Luke banishes Daniel into a big Victorian dollhouse (dollhouses seem to be having a horror moment right now) where he would remain until Luke got much older. In the ensuing years, Luke’s mom starts to display serious signs of schizophrenia, making life a bit of a strain for both of them. After counseling encourages Luke to become more engaging and more creative, he decides to release the best friend he ever had from the purgatory of the dollhouse, and Daniel re-enters his life.
Daniel (Patrick Schwarzenegger… yes of that lineage) is a dashing force of nature. He is very much the angel and the devil on Luke’s weak shoulders, a grinning imp of a presence, visible only to Luke. With Daniel’s guidance, Luke finds his artistic side again, and the confidence to socialize, and importantly meet girls at his school, and his world opens up. Daniel is also a fountain of profound knowledge and, like a mischievous Cyrano DeBergerac, feeds Luke knowledge to help his score well in class, and with the ladies. Things seem to be falling in to place when Luke impresses the free-spirited artist Cassie (Sasha Lane), who falls for his quirks and even senses the presence of Daniel as some sort of a shadow.
But Daniel. if you recall, is a malevolent being. His suggestions become less playful and more malign. Luke at first, tries to carve his own path, but Daniel won’t let him. The genie is fully out of the bottle, and the battle of wills is on. Daniel has the ability to take over Luke’s body and make him do unspeakable acts of cruelty, and it becomes a struggle over body, mind, and soul.
This is Adam Egypt Mortimer’s second feature film, and this film establishes him as a young director of much promise. His first film, Some Kind of Hate largely passed without notice or acclaim, so this comes as a bit of a bolt out of the blue. The escalation of events that coincides with the dissolution of Luke’s psyche all the way down to the gonzo and hellishly surreal ending were very well handled. Mortimer is part of the new wave of directors who have embraced the full spectrum of the rainbow for the lighting, giving an other-worldly sheen to the product.

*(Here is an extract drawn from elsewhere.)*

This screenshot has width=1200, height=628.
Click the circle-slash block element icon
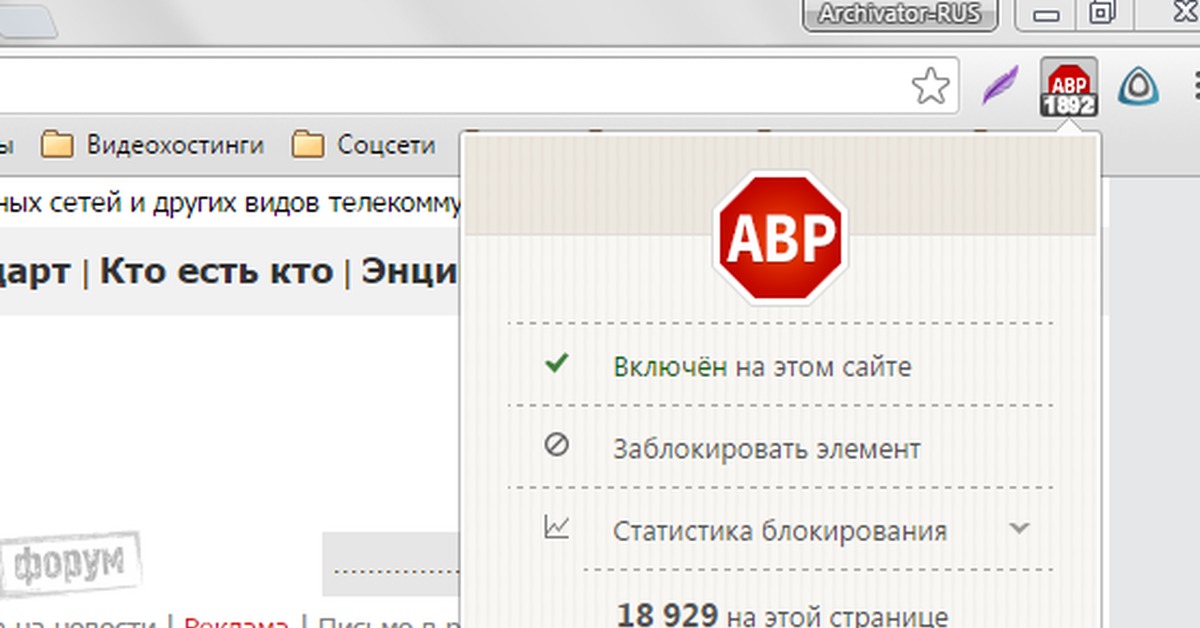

Robbins and Schwarzenegger are destined for big Hollywood careers, and this was a fantastic proving ground for them. You got to see each of them stretch their emotional range. Robbins was the embodiment of a curled up and troubled recluse who comes out of his chrysalis only to find that his dreams were set up by a demon. Schwarzenegger, though not as massive as his father, has both his dad’s charm and his menace, and I would suggest is a much better actor that pops. His sly charm is effortless but he can change that to a glowering menace with just a cold stare. Very effective for both of them. If anything they might have been able to pull back a little bit, but because they committed so fully, their performances were really engaging.
Spectrevision, the Elijah Wood and Daniel Noah production company has been acquiring thoughtful and entertaining properties like A Girl Walks Home Alone at Night, Cooties, Mandy, and the upcoming Color out of Space and Daniel Isn’t Real is a testament to their position as an A24-like high concept horror house. It’s fascinating seeing the still youthful Wood helping shape the horror landscape in such a meaningful way, and I hope that Spectrevision is able to find more talent like Mortimer to help propel the indie horror scene forward.
Daniel Isn’t Real was one of the buzziest films at the Overlook Film Festival, and it also showed to great reviews at the Fantasia and Popcorn Frights Film Festivals. There’s still time to check it out in the theaters! It’s going to be at FilmQuest in Provo on Saturday, September 14, along with many other great horror films. If you miss it there, you’ll probably have to wait until December 6, when the movie goes into limited/streaming release.
Daniel Isn’t Real is not have an MPAA rating yet, but I would suspect it to be rated R for language, graphic violence, sexual content, and raw intensity.